--- start of DATA SHOWN ---
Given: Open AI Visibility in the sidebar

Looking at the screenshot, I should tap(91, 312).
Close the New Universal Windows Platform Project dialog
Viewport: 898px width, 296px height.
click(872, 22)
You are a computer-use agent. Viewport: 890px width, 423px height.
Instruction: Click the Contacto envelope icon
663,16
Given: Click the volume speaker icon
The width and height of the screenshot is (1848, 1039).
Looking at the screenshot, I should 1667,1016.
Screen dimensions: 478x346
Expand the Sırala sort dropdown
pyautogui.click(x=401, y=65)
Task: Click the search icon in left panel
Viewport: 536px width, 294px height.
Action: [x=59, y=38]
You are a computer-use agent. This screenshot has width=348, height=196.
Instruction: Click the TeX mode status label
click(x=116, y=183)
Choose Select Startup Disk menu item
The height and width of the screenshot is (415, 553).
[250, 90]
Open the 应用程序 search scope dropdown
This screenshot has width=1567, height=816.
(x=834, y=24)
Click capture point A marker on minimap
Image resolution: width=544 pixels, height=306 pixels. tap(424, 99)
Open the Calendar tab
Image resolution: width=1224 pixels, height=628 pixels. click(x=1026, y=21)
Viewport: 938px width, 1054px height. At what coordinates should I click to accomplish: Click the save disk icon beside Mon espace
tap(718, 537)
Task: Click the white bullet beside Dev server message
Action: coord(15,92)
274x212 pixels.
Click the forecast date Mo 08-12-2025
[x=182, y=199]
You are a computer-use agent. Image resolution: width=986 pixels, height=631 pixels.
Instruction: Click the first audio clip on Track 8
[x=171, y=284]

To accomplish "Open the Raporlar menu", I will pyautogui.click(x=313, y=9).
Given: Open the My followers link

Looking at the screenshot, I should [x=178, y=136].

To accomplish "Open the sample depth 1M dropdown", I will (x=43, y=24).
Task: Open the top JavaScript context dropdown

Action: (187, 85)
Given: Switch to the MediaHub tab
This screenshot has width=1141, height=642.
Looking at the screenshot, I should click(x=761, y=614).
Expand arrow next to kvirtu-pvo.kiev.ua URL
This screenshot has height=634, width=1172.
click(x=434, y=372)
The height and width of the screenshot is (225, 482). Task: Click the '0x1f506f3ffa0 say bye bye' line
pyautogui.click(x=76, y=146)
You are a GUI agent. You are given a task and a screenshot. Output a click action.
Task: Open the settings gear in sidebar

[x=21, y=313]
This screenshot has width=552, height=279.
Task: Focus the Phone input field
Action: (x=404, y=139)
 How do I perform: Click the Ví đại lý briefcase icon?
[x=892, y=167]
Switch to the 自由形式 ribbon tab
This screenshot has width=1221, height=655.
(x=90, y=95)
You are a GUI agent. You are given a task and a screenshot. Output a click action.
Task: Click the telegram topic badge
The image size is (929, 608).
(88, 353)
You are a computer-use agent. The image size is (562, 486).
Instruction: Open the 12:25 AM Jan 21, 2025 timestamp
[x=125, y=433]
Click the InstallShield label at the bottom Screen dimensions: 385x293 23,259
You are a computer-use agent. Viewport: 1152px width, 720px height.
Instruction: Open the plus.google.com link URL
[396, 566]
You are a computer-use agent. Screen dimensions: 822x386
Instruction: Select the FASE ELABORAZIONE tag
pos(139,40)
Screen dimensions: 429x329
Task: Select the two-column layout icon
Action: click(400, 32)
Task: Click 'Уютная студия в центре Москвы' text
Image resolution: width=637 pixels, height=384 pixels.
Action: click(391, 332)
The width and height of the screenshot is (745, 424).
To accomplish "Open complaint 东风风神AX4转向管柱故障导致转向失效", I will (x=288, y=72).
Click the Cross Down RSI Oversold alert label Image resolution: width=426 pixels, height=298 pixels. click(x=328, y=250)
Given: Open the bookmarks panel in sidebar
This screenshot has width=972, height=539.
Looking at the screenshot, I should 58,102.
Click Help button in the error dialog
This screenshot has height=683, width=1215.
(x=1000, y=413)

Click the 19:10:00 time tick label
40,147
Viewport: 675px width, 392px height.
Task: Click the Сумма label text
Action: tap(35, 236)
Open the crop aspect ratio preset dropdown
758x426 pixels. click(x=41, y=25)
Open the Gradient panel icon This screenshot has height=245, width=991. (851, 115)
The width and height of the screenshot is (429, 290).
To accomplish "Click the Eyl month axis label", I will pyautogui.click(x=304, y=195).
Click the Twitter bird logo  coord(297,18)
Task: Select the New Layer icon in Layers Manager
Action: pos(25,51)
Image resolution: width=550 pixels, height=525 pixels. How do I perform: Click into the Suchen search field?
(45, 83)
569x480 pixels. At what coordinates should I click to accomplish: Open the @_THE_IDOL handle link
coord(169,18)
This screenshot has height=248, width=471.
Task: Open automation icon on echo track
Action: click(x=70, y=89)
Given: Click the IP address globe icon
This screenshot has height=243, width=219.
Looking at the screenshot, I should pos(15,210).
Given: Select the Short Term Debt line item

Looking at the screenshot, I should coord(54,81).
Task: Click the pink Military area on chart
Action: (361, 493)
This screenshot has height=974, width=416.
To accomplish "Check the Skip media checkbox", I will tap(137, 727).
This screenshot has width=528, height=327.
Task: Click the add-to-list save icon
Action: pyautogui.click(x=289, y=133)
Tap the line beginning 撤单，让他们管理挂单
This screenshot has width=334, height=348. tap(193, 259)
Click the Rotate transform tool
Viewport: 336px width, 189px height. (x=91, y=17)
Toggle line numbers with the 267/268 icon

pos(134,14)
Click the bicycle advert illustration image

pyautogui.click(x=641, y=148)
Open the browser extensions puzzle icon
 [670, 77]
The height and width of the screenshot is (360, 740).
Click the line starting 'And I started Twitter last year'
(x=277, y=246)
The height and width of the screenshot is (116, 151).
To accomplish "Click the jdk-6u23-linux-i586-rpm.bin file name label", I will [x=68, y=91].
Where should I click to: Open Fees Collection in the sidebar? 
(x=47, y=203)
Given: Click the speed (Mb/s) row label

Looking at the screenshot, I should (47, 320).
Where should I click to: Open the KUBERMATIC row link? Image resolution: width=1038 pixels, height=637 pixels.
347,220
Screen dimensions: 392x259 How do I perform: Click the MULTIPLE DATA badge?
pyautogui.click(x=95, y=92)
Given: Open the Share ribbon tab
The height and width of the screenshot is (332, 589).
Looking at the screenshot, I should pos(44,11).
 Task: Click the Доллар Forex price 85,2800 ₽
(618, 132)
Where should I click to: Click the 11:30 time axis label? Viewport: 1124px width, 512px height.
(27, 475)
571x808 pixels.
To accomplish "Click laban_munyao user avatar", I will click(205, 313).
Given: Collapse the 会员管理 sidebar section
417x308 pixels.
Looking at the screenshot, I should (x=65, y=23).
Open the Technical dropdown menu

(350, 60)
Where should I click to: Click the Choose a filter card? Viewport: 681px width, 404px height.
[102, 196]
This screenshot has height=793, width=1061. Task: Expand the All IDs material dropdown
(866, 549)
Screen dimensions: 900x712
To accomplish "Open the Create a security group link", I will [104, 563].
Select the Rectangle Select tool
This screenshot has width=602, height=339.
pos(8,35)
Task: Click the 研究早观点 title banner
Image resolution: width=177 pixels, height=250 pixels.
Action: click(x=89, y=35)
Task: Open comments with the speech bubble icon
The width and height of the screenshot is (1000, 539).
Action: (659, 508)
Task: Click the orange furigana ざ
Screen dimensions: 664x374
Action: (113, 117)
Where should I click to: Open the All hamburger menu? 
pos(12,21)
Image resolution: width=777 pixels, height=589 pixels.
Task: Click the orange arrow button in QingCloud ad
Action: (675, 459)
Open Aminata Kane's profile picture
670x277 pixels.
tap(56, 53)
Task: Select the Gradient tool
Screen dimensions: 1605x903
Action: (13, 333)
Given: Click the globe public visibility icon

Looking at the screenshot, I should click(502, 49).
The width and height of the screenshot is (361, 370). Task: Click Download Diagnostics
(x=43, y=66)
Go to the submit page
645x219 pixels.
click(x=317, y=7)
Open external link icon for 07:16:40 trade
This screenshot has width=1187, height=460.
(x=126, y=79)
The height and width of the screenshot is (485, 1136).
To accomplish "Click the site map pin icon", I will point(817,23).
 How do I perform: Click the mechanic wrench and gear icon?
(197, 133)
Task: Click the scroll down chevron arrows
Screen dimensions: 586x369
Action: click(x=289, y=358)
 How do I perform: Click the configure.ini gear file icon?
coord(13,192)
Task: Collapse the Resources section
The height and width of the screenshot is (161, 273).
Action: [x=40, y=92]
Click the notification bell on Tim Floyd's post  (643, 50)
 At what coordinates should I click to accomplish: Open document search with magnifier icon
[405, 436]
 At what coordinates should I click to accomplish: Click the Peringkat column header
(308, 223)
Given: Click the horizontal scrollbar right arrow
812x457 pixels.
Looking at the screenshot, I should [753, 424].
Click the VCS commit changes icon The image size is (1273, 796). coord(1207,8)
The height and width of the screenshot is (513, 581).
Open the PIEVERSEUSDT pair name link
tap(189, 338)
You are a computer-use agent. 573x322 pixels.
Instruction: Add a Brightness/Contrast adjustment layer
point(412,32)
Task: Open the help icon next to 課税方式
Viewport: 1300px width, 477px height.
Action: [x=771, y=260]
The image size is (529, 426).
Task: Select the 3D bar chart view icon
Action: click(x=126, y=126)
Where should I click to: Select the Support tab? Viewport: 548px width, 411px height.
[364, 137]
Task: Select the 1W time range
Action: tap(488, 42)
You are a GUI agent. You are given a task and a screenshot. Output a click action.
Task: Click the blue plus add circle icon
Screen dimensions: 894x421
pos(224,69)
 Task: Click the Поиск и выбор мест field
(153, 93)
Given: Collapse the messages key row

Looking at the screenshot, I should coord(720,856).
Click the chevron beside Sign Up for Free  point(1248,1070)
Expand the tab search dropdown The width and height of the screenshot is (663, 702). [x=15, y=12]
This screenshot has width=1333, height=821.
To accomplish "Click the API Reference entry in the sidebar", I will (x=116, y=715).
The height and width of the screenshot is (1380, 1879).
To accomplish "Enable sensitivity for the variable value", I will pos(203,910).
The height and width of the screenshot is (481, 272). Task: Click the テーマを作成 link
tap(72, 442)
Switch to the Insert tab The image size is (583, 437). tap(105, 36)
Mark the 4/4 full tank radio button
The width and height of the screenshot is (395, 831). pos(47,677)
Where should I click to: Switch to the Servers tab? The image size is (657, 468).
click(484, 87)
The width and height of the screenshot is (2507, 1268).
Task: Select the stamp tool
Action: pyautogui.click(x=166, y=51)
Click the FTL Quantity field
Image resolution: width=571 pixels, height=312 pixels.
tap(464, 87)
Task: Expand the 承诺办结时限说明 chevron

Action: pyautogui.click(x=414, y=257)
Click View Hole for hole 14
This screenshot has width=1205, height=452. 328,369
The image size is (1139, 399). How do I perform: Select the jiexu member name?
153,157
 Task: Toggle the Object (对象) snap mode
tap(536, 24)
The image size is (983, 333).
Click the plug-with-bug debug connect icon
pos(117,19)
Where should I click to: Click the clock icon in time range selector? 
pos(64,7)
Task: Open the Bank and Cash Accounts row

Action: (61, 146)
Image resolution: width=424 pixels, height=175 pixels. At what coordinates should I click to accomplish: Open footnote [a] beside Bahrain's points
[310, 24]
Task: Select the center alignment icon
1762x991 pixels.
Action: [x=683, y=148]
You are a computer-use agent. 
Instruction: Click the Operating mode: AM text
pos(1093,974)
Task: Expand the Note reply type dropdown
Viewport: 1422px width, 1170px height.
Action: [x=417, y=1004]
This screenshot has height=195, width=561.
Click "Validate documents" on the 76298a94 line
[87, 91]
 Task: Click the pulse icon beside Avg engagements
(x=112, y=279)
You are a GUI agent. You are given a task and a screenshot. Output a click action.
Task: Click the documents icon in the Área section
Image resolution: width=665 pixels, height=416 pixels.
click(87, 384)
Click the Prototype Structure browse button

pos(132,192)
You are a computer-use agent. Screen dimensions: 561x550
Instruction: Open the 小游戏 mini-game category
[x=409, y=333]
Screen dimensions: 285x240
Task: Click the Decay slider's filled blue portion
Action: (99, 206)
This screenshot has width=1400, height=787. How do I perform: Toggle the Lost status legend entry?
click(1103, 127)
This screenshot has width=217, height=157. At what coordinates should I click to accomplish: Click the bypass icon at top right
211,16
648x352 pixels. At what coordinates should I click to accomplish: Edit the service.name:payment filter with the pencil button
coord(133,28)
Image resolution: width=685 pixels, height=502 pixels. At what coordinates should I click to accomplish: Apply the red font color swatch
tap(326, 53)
--- end of DATA SHOWN ---
• **WRITTEN EXERCISE**
Please rewrite the entries from the start through the line containing "[x=182, y=199]", swapping "Viewport" for "Window" and leaving everything else unchanged.

• **OUTPUT FOR THIS TASK**
Given: Open AI Visibility in the sidebar

Looking at the screenshot, I should tap(91, 312).
Close the New Universal Windows Platform Project dialog
Window: 898px width, 296px height.
click(872, 22)
You are a computer-use agent. Window: 890px width, 423px height.
Instruction: Click the Contacto envelope icon
663,16
Given: Click the volume speaker icon
The width and height of the screenshot is (1848, 1039).
Looking at the screenshot, I should 1667,1016.
Screen dimensions: 478x346
Expand the Sırala sort dropdown
pyautogui.click(x=401, y=65)
Task: Click the search icon in left panel
Window: 536px width, 294px height.
Action: [x=59, y=38]
You are a computer-use agent. This screenshot has width=348, height=196.
Instruction: Click the TeX mode status label
click(x=116, y=183)
Choose Select Startup Disk menu item
The height and width of the screenshot is (415, 553).
[250, 90]
Open the 应用程序 search scope dropdown
This screenshot has width=1567, height=816.
(x=834, y=24)
Click capture point A marker on minimap
Image resolution: width=544 pixels, height=306 pixels. tap(424, 99)
Open the Calendar tab
Image resolution: width=1224 pixels, height=628 pixels. click(x=1026, y=21)
Window: 938px width, 1054px height. At what coordinates should I click to accomplish: Click the save disk icon beside Mon espace
tap(718, 537)
Task: Click the white bullet beside Dev server message
Action: coord(15,92)
274x212 pixels.
Click the forecast date Mo 08-12-2025
[x=182, y=199]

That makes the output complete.